Deep Learning Inference Frameworks and Why We Need Them

5 minute read

Published:

There are two types of deep learning frameworks.

  1. Training frameworks: These frameworks are commonly known for providing tools to design and build a machine learning or deep learning model. These libraries are feature-rich to allow you to define and train your model. The goal of development during model training would be to produce accurate results (within a reasonable time frame). e.g. Tensorflow, PyTorch, Caffe, Theano, MXNet etc.

  2. Inference frameworks: Inference frameworks are a part of MLOps development, and are used to optimize your model during deployment. In AI, inference refers to a trained model making predictions. Assuming your model is satisfactorily accurate, inference frameworks would help you take the next step in speeding up the time your model takes to produce an accurate prediction. From an end-user UX perspective, this is incredibly important. e.g. OpenVINO, ONNX, NCNN, MXNet etc.

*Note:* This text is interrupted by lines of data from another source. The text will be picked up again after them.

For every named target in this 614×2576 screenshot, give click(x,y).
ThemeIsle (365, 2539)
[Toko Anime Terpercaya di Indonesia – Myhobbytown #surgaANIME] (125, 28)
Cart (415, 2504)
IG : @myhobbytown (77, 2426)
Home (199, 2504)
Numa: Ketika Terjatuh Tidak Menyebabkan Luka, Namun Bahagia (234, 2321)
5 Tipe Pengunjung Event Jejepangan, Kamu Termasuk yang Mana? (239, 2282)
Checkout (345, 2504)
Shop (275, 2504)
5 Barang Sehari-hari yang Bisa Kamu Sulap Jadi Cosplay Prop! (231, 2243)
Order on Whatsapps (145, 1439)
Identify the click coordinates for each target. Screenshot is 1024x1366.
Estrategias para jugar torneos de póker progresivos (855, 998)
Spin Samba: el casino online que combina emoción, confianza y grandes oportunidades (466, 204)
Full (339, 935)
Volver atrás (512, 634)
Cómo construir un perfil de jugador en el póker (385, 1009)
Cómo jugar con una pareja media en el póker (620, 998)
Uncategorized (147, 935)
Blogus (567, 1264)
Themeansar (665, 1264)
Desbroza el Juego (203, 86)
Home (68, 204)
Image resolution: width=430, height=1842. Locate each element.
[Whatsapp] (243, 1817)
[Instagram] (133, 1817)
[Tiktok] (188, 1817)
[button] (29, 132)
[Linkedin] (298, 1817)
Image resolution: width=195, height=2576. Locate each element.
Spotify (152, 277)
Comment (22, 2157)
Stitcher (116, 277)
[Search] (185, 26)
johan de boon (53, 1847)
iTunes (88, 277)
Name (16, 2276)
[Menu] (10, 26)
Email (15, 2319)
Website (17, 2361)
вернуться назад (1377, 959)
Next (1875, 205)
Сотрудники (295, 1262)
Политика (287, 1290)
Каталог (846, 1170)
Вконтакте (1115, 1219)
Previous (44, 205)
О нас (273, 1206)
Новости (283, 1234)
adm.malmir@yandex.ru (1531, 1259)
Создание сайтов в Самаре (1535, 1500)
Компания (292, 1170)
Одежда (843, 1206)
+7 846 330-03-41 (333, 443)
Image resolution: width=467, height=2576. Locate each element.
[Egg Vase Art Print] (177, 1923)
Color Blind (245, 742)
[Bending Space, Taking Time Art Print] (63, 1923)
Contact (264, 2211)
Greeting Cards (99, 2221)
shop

In production, there are 2 main priorities with regards to model deployment:

  1. Making fast predictions
  2. Using minimal computing resources

Optimising your Inference Framework

There are a number of great inference frameworks that work to optimize you model deployment. In the paper Deep Learning Inference Frameworks Benchmark, Pierrick Pochelu proposes a number of metrics to benchmark the performance of your framework. These include:

  1. Throughput (predictions per second)
  2. Load time (time for nn to reach a state in memory that is ready to make predictions)
  3. Memory consumption (memory on disk used to process the current batch of features)
  4. Power consumption (watt-seconds of the system to predict a fixed number of data samples)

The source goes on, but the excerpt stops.